The tiny house movement takes another step forward with the construction of a "tiny house community" near Capitol Hill in Washington, DC. On an alley lot, a group called Boneyard Studios is installing three houses, each less than 200 square feet.
The tiny house movement was born from an environmentalist, anti-consumption backlash against the huge houses of contemporary America. Whether these small spaces can actually house more than a few fanatics remains to be seen. I think the community plan being followed in DC might be a good approach, adding some neighborliness and solidarity to the formula. It might be more fun to live in a cluster of these homes, inhabited by like-minded people, than in a single such house wedged in among people who think you're a weirdo.

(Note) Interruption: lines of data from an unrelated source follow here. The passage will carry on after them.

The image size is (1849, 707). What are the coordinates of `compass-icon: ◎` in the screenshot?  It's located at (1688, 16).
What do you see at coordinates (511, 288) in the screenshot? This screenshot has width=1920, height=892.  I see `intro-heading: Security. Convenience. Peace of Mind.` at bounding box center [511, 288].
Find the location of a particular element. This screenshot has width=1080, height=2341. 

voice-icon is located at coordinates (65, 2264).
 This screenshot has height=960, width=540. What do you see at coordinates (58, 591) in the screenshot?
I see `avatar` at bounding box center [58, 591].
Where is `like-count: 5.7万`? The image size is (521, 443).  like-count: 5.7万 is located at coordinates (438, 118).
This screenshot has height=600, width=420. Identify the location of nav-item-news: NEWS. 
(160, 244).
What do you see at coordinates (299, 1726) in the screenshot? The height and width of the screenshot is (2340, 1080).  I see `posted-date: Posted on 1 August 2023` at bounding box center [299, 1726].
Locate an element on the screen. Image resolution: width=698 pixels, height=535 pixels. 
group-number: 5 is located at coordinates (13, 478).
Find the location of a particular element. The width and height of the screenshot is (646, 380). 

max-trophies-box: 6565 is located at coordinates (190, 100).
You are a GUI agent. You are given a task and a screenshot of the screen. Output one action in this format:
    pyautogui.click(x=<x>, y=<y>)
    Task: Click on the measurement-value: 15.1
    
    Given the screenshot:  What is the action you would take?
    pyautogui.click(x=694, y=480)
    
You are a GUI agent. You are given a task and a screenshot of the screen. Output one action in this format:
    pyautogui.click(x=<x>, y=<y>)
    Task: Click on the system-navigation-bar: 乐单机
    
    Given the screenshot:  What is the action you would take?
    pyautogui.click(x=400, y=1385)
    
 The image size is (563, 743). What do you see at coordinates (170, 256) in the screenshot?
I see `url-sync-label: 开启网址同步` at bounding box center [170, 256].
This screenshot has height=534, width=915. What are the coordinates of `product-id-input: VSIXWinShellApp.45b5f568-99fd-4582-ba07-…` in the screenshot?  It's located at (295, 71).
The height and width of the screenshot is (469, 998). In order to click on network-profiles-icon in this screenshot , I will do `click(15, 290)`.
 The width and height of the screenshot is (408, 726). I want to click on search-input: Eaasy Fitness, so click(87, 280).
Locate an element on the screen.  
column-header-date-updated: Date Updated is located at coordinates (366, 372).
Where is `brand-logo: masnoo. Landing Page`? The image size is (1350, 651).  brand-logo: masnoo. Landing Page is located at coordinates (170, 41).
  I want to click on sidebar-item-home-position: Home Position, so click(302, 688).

Of course living in tiny houses is nothing new; it's how most of humanity used to live and a lot of it still does. In colonial America, most people lived in houses smaller than 400 square feet, and they had big families and had to cook over open fires. So there is nothing essential to life that you can't fit in one of these houses.
I confess a fascination with these myself. I live in a pretty big house, but then I have five children and assorted other hangers on, so the place rarely feels empty. What people with more typical families do in their 4,000-square-foot monsters is something of a puzzle to me. I sometimes feel the revulsion with mountains of stuff that drives people to these shacks, and the though of such a simplified life seems appealing.
But then the reality of my life intrudes. Maybe in some other life.